*** Material provided ***

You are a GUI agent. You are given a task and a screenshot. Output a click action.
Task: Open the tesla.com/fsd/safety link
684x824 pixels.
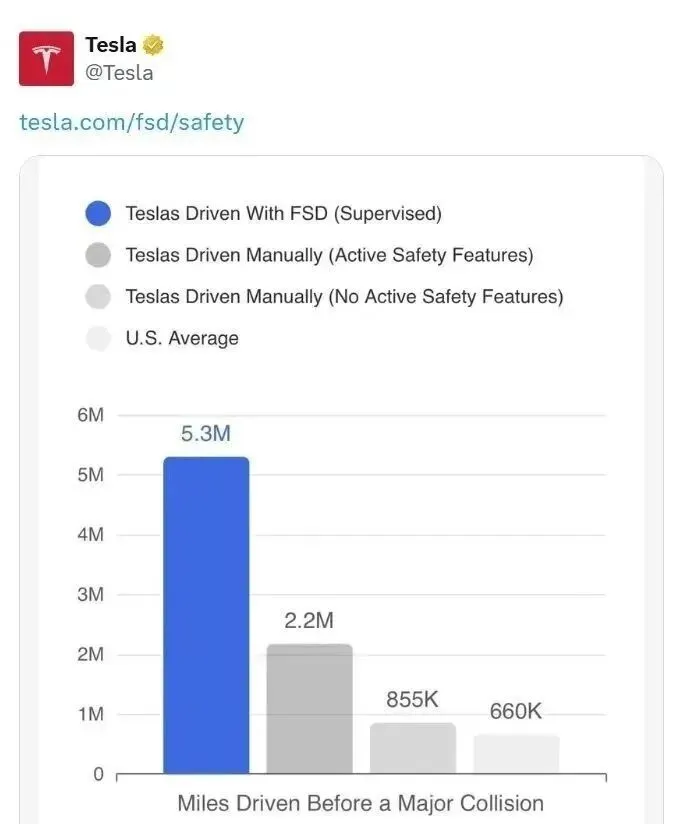point(132,123)
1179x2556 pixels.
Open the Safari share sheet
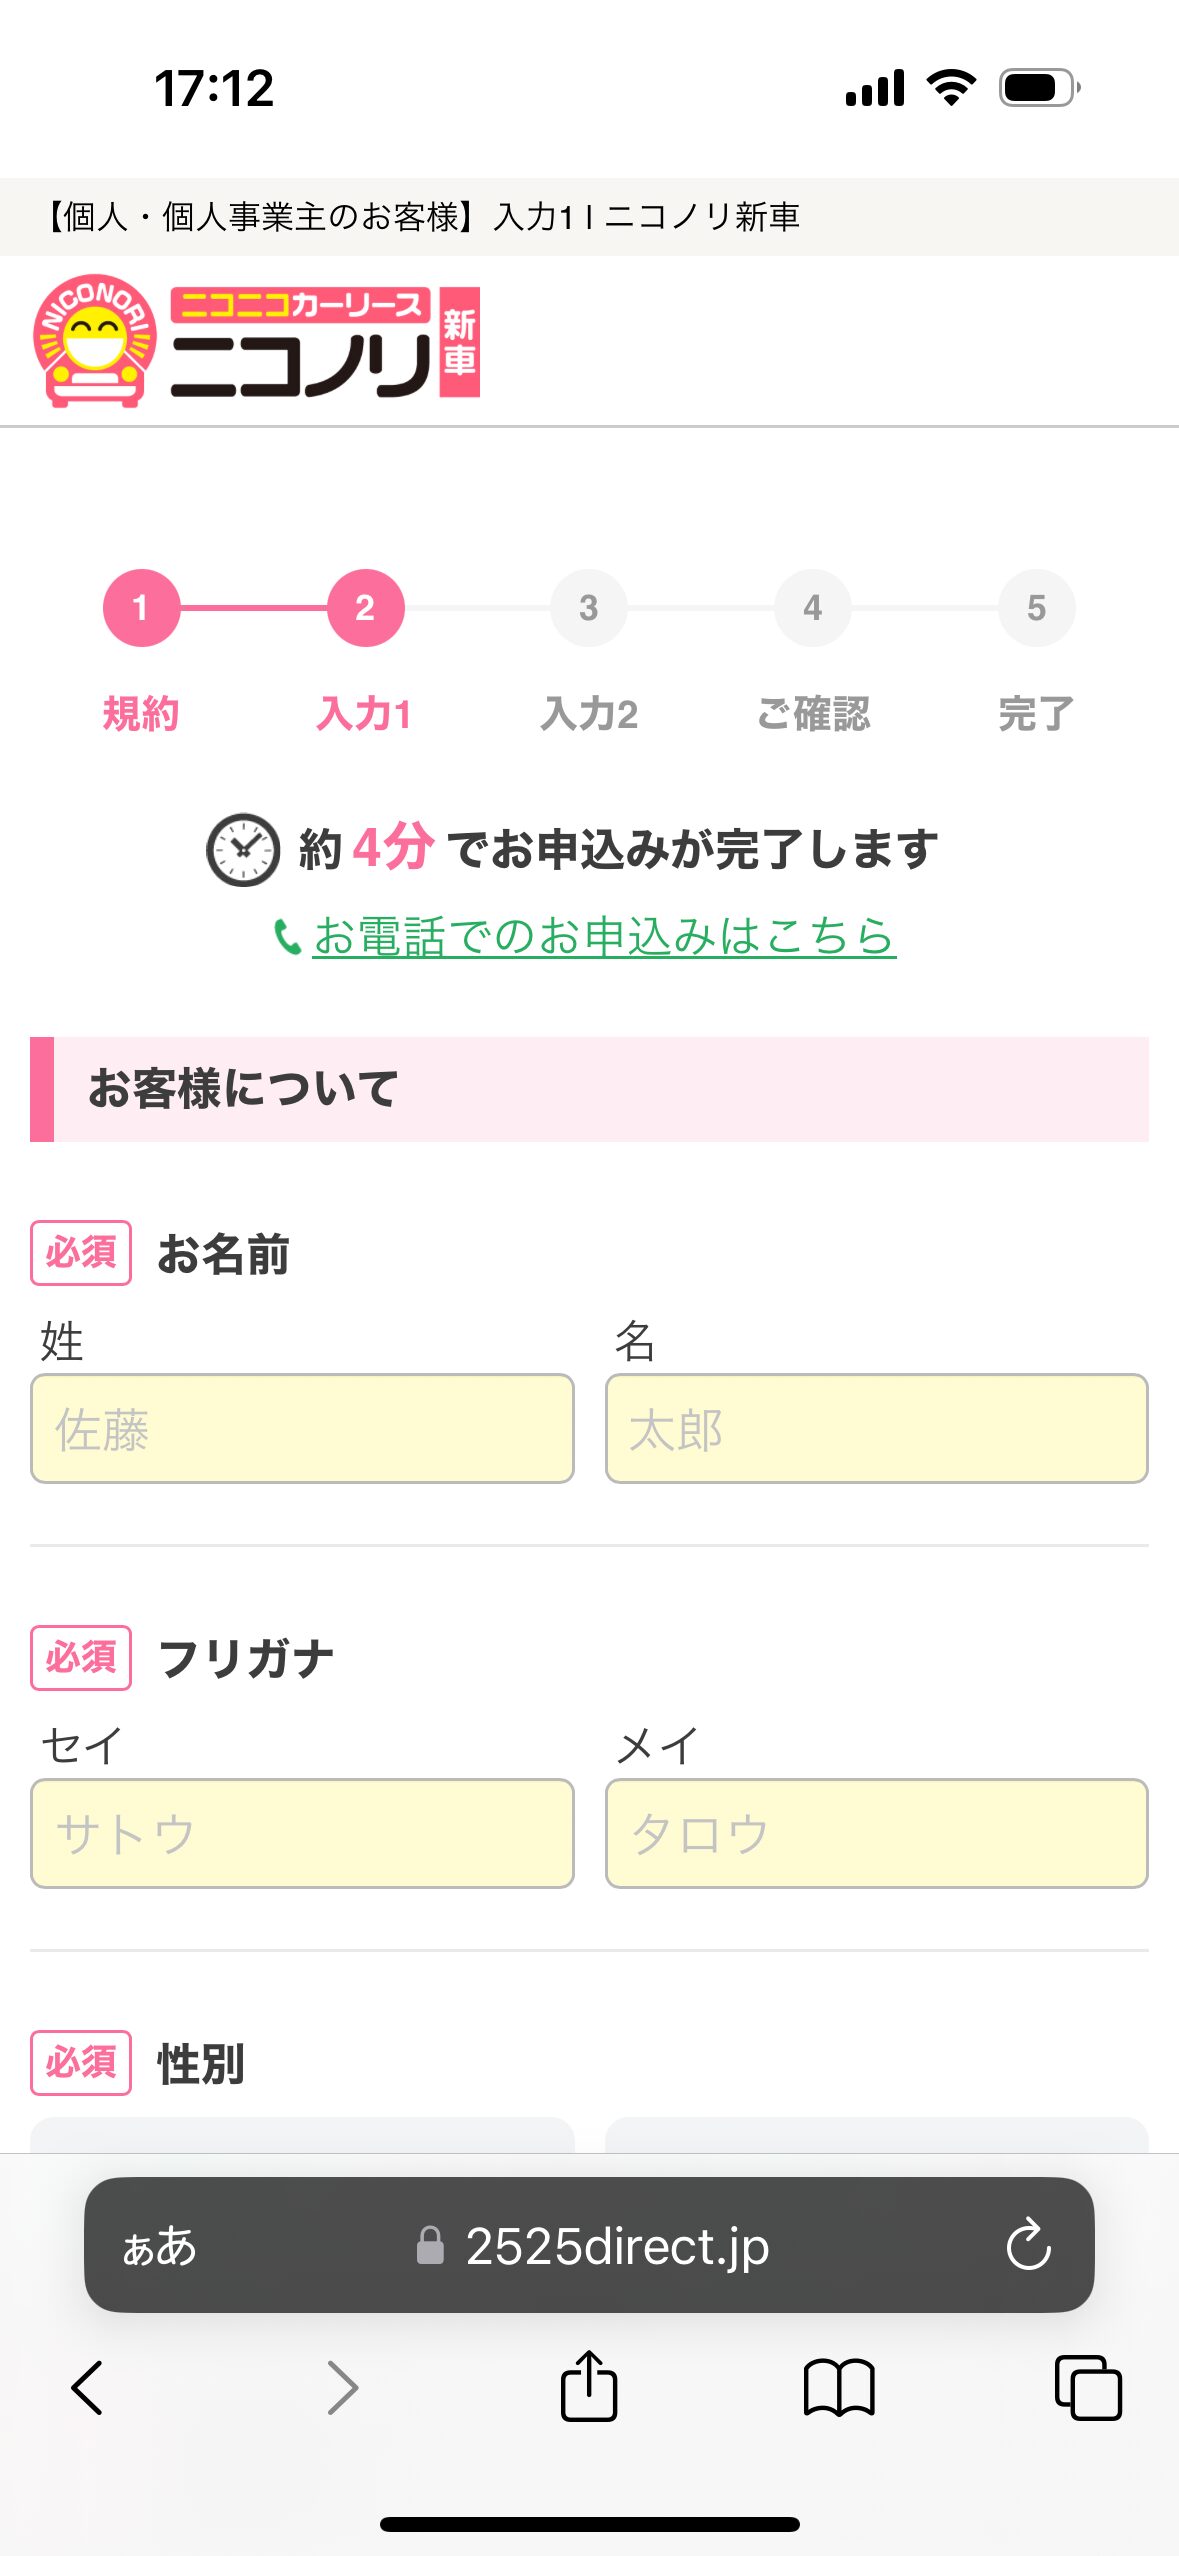point(589,2387)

***

● **Problem to solve**
Everything in the data except the pictures must be retyped exactly.

● **Result of this task**
You are a GUI agent. You are given a task and a screenshot. Output a click action.
Task: Open the tesla.com/fsd/safety link
684x824 pixels.
point(132,123)
1179x2556 pixels.
Open the Safari share sheet
point(589,2387)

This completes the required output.